START Extract

For the past few months I’ve been reading George M. Johnson’s All Boys Aren’t Blue: A Memoir Manifesto (2020).
You may be asking why it would take me several months to read a book that is a little under 300 pages, includes photos, and is in a rather large print.
The narrative is straightforward, the chapters short, and engaging.
I would ask the same question.
The answer is, I assigned the book to my students as one of three that they could choose from. So, I’ve been reading along.
I assigned the book because I love my students and I want them to know that they are seen, that they more than matter—all of them. But I also assigned the book for myself.
Because I am also a student–sometimes a good one–and I want to learn.
So that I can be a better teacher.
All Boys Aren’t Blue is Johnson’s personal exploration of his coming of age as Black queer male.
If you’ve grown up Black around the time that Johnson did (they’re in their 30s) you know that being Black and queer made for a difficult childhood, adolescence, and young adulthood.
It could very well get you killed: “Father Accused of Murdering 14-Year-Old Because He Didn’t Want a Gay Son’ Gets Reduced Bail, House Arrest”
All Boys is a hard read, not because of the language—the book is actually a young adult (YA) publication so the language is very accessible. Rather, it’s hard because I’m (ahem) a few years older than Johnson and I grew up in a Black community with two brothers.
I remember that in school, one of the worst things you could be called was “faggot” or “gay.”
And these were terms that were flung around high school hallways and locker rooms as easily and offhandedly as someone’s given first name.
There were lots of other words that got thrown around, but that’s a conversation for another day.
The thing is, the ability for someone to call someone else those names was predicated on the belief/sureness that the person being called those name was in fact, not gay. One of the things that Johnson manages to convey is how painful it was to grow up hiding this critical part of their identity. And I was reminded of my classmates who both used those terms and who were on the receiving end of them—how many of them hid themselves like Johnson?

END Extract
START Supplied records

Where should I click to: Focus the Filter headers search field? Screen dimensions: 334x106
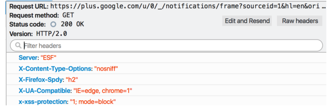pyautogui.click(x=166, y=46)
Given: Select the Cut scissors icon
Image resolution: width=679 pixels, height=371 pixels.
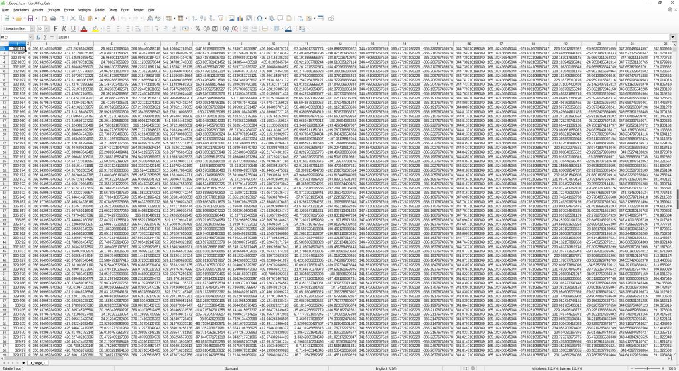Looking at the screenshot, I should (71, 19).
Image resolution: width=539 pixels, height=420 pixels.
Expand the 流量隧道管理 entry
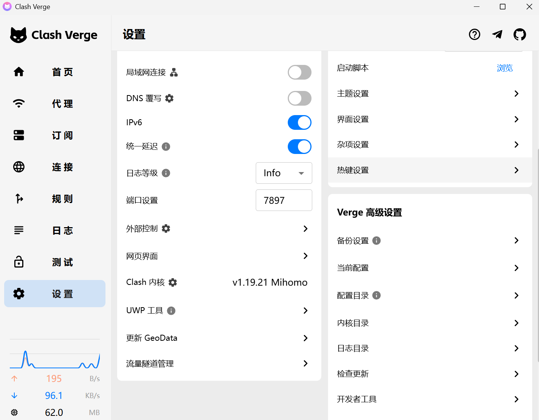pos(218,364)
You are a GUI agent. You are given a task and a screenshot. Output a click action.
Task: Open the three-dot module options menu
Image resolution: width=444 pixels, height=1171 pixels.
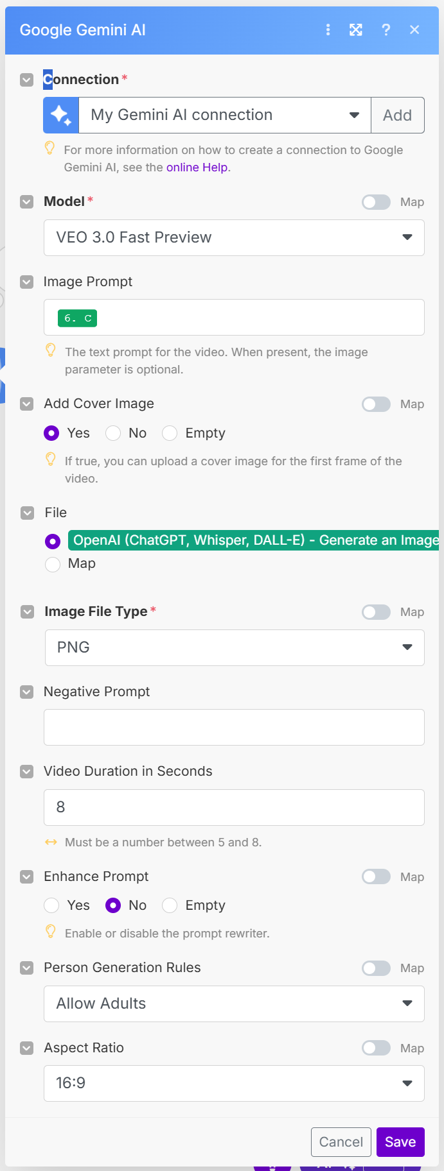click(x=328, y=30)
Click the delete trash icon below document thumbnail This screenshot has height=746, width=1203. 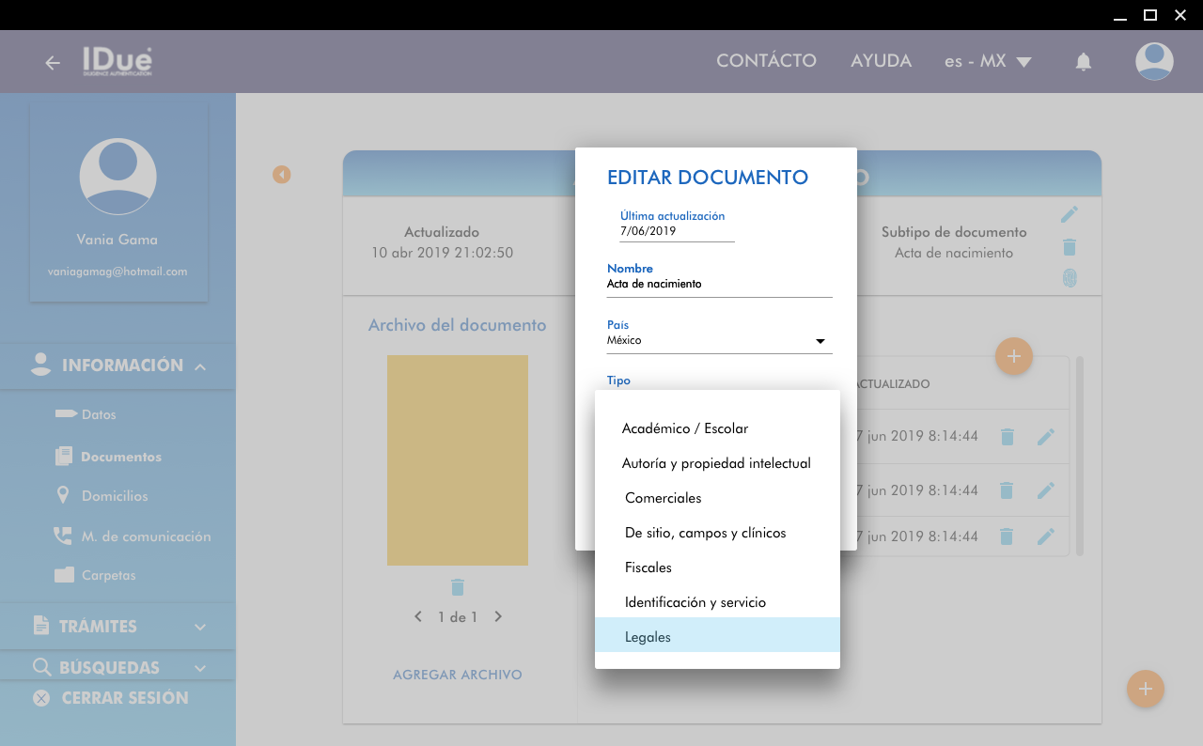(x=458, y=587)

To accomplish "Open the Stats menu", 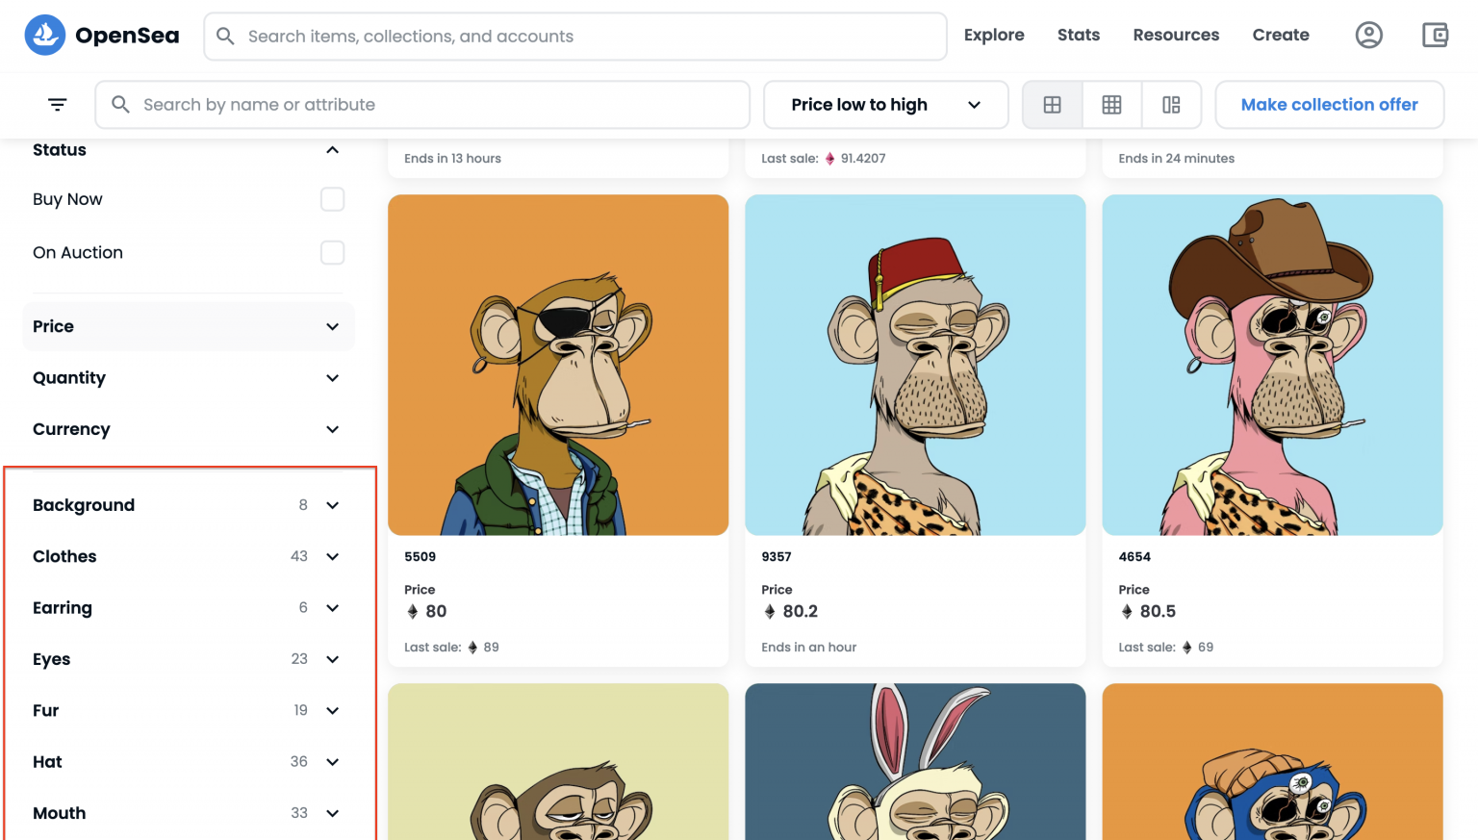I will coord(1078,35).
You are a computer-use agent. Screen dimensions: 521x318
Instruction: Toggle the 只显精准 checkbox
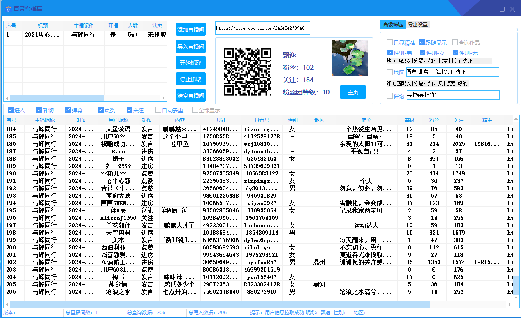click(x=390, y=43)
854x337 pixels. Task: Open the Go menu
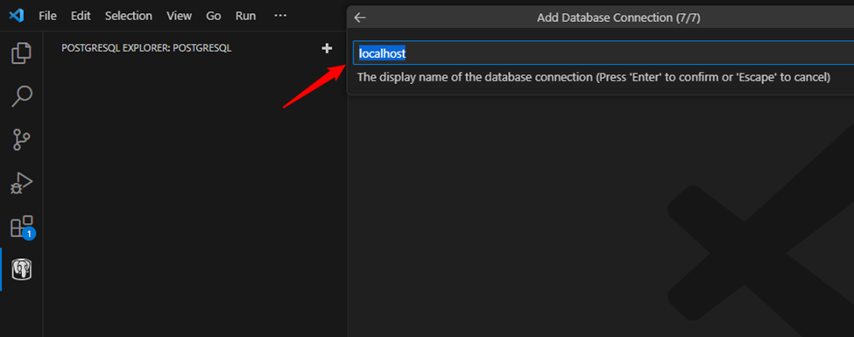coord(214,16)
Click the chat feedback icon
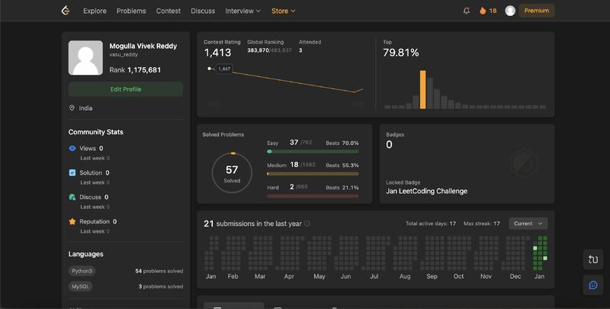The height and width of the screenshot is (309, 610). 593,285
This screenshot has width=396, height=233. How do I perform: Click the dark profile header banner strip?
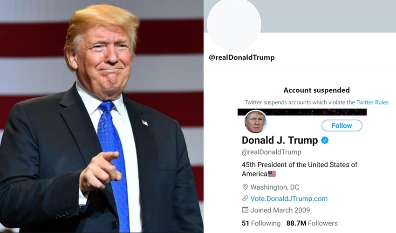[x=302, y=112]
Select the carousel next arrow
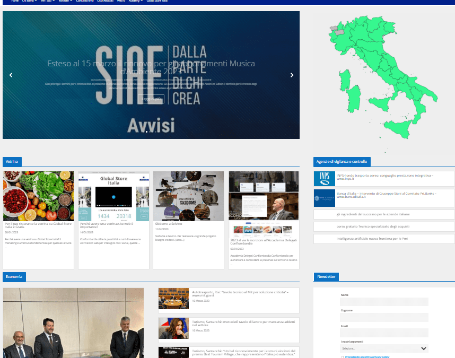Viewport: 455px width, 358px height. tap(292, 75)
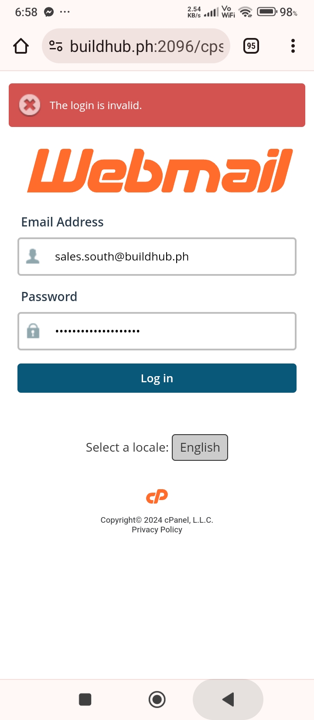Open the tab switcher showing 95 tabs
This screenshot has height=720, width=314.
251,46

END Supplied records

**Goal of the exercise**. Rewrite the stretch of the book reflection from "For the past" through "want to learn.", swapping "students" for "pupils".

**Answer to the exercise**.
For the past few months I’ve been reading George M. Johnson’s All Boys Aren’t Blue: A Memoir Manifesto (2020).
You may be asking why it would take me several months to read a book that is a little under 300 pages, includes photos, and is in a rather large print.
The narrative is straightforward, the chapters short, and engaging.
I would ask the same question.
The answer is, I assigned the book to my pupils as one of three that they could choose from. So, I’ve been reading along.
I assigned the book because I love my pupils and I want them to know that they are seen, that they more than matter—all of them. But I also assigned the book for myself.
Because I am also a student–sometimes a good one–and I want to learn.